One sample went to Gluck Equine Research Center at the University of Kentucky, and the other went to Meeker's Argentine lab.

As Storm Cat's fertility began declining a few years earlier, there had been attempts to use advanced reproductive techniques to artificially inseminate quarter horses, with only one success: a colt bred for country singer Lyle Lovett named Stray Cat. (The horse won a race just weeks after Storm Cat died.)

It seemed that they had waited too long to try for more. Until Meeker came along. He suggested they look into cloning Storm Cat for polo ponies, and Young was intrigued.

Now Meeker's company, Crestview Genetics, has re-created one of the top Thoroughbred sires of all time: at the height of his career, Storm Cat's stud fee was $500,000. And he was worth every penny to owners of 110 graded stakes winners he sired.

The genetic duplicate is on the ground in Aiken; he might be shipped to Kentucky to grow up to further mimic Storm Cat's biology, Meeker said.

When the colt is mature, Crestview plans to use him to artificially inseminate eggs harvested from clones of top polo mares including Cuartetera, who already has been cloned multiple times.

Unlike the Thoroughbred world, the polo world has accepted alternative forms of reproduction. Crestview has created about 200 cloned horses, according to a recent article in Vanity Fair magazine.

"We've done a '180' on breeding," Meeker said. "In the past, the stallion is the one who proliferates his genes, covering 10 to 100 mares a year, whereas a mare can only have one or two babies a year. But if you have 10 clones of a certain mare, it's all the same exact DNA."

By superovulating each mare, they can harvest five to six eggs from each, fertilize them and then place the embryos in surrogate mares. Bingo, you can have 60 babies, all with half the genetics of the original mare.

With this technique, a mare with superior genes now can become as influential in breeding as a stallion, Meeker said.

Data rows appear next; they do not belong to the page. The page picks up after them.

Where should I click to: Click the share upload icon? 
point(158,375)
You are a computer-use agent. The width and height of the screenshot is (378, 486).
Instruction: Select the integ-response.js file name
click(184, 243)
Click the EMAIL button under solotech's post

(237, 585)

For the Thoroughbred world, where only foals born from direct mating of stallion and mare may be registered with The Jockey Club for racing or breeding, cloning might seem pointless. But other breeds don't have the same restrictions, and Thoroughbred genes are good for more than racing.

There is demand for Storm Cat's athleticism in polo, Meeker said. The Youngs retain a financial interest, so this could open a new revenue stream for breeders.

How much does it cost to create a clone? "We charge $150,000 to clone."

Meeker has had inquiries from farms in Kentucky, New Jersey and elsewhere, he said. And the possibilities aren't confined to polo: Other sport-horse fields have potential. Crestview has cloned dressage horses and jumpers and is starting on eventers.

"For certain stallions that have athletic ability and have proven themselves in other sports like eventing or jumping, ... this could renew the economic life of the stallions for other kinds breeding," Meeker said.

So who might Crestview clone next?

Meeker said he's not ready to talk about that yet. "Any Thoroughbreds we are cloning now, we'd want to keep to ourselves until we decide to make an announcement."

Young, who learned about the successful cloning right before the August issue of Vanity Fair article came out, said he thinks it will be years before anything more than a single horse comes of the Storm Cat cloning.

"There's not going to be a fleet of Storm Cat clones out there," Young said. "That's not the intent."

And it will be years before they find out whether the cloned Storm Cat's offspring are any good on the polo field, he said.

Young is on the fence about whether cloning top stallions will be a good thing.

"I don't know, now that reality's hit," he said. "I don't think we need a fleet of each cloned stallion, but I'm comfortable with the existence of one clone as a source of genetic material for the polo market."